Grundmann's scholarly work looks at the sources of this movement – from the nursing and medical monastic orders of the Dark and Middle Ages to the early medical missionary work of the Spanish and Portuguese Jesuits of the sixteenth century, through to the Catholic nursing and missionary orders of the seventeenth and eighteenth centuries. But it was with Peter Parker and the Medical Missionary Society in China in Guangzhou (Canton) that the modern, protestant/evangelical medical missionary movement began. Forced by the Chinese authorities into the small Euro American enclave of Canton, with limited access to the Chinese population, the small number of missionaries found that provision of medical service offered the one opportunity to reach out the local population. Parker became an enthusiastic advocate for this strategy, and soon medical missions began to grow up either as separate societies (for example the Edinburgh Medical Missionary Society and the Medical Missionary Association), or as part of existing missionary societies.
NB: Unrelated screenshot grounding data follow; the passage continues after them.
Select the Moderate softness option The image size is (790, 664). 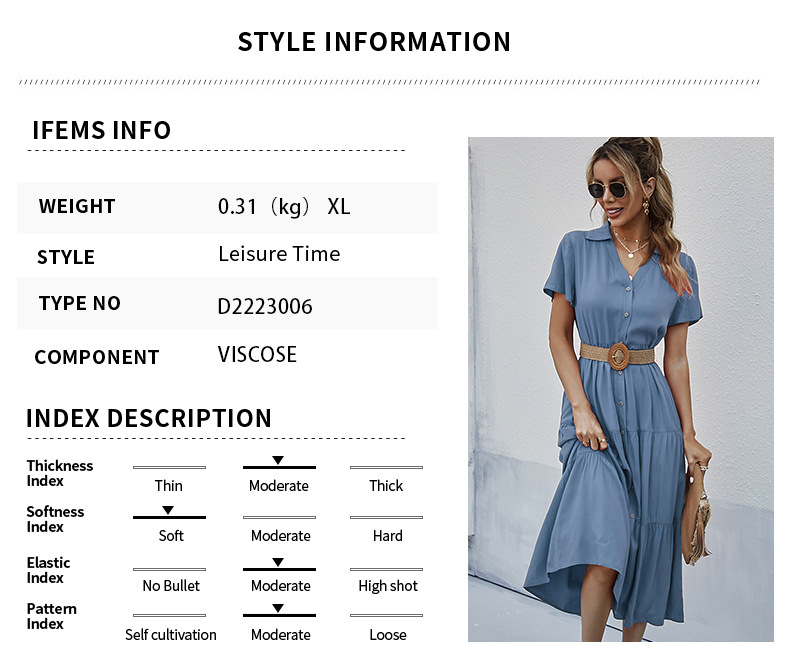[281, 536]
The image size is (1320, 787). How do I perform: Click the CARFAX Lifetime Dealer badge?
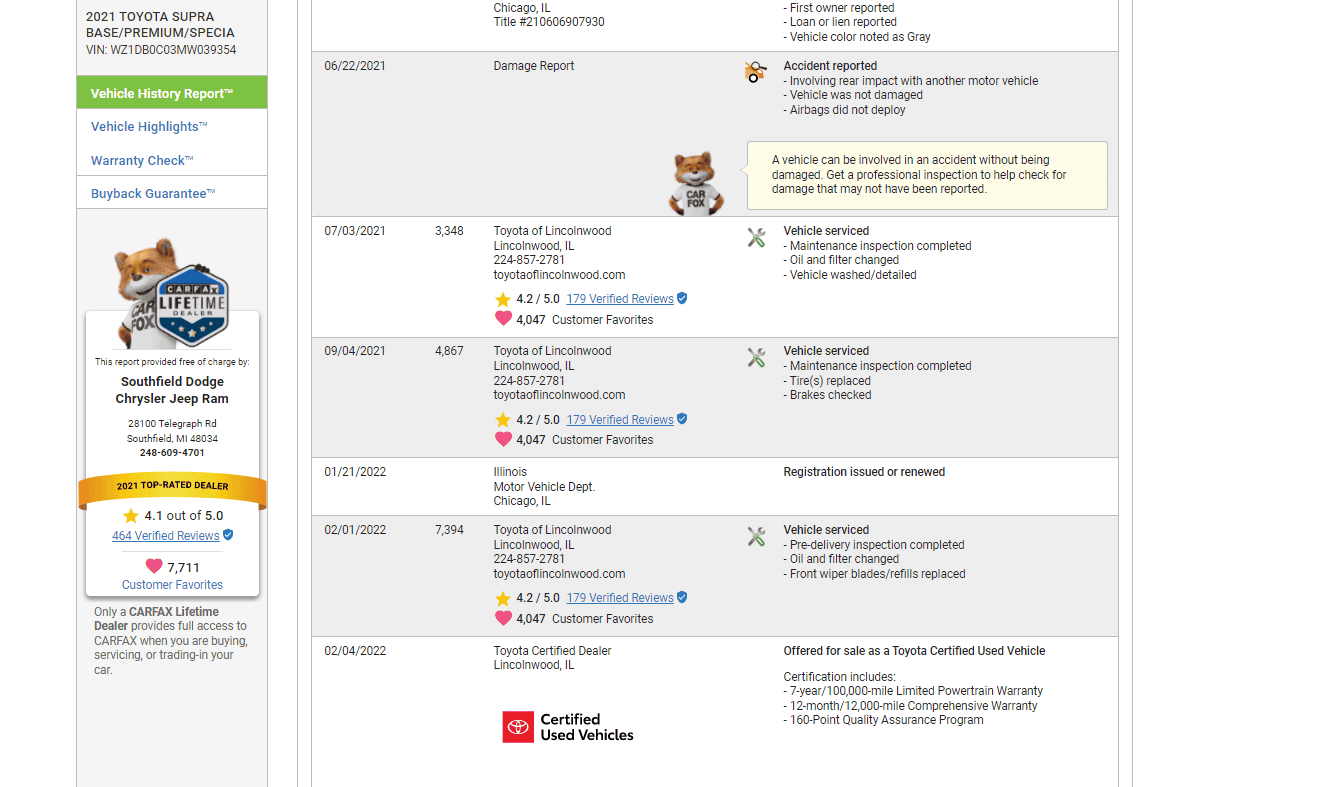[192, 305]
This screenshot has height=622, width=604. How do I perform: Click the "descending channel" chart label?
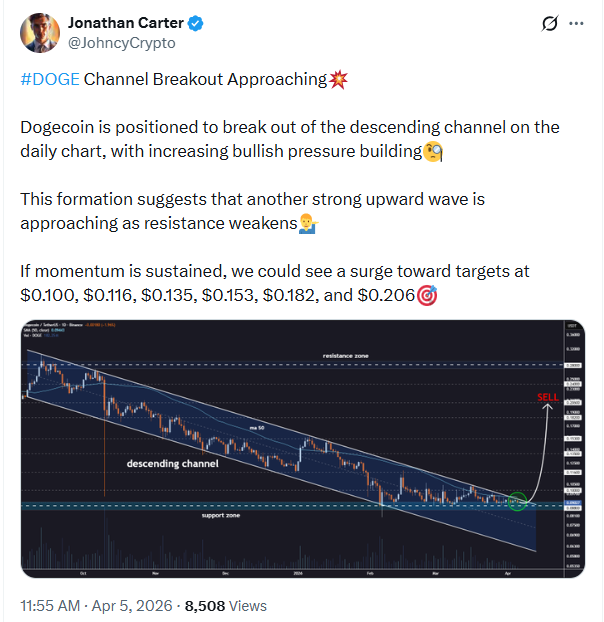(x=171, y=464)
This book looks at the other key figures in the development of nineteenth century medical mission, particularly from the UK and the USA, but also Dutch, German and Danish medical missionaries, at their achievements and wider impacts. And he asks probing questions about medical missions – did they succeed in the missionary task? What was the view of medical mission and medical missionaries held by the wider mission and Christian communities? Not all the answers he comes to are comforting; yet, despite his strong critique, Grundmann is undoubtedly an enthusiastic advocate for medical mission himself.
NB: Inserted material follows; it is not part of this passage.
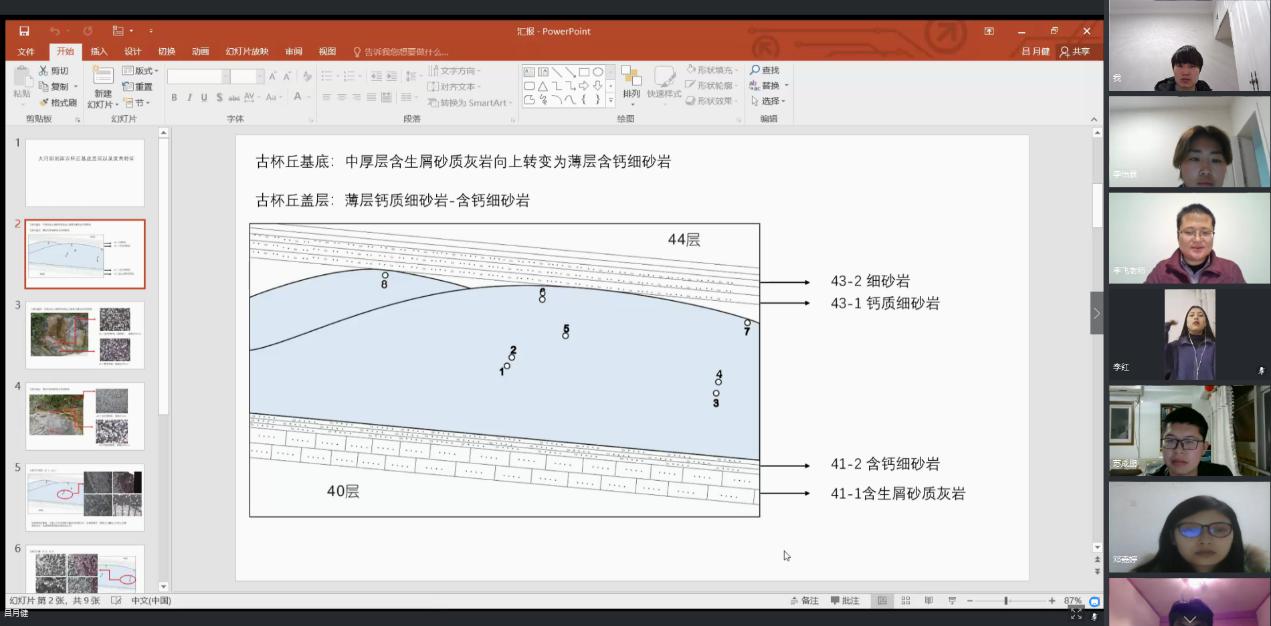Open the Insert (插入) ribbon tab
This screenshot has height=626, width=1271.
[99, 51]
This is not light reading – the main text and very extensive appendices and references formed the basis of a PhD thesis – so it is not best approached as a motivational book on mission. But for the serious student of medical mission, and for those wishing to grapple with the roots of the twentieth/twentyfirst century wave of healthcare mission, this book forms an extremely valuable source of detailed background information. It reveals how many of the strategies, questions and struggles being faced today by those using medical skills in the mission field are echoed in the experiences of the past.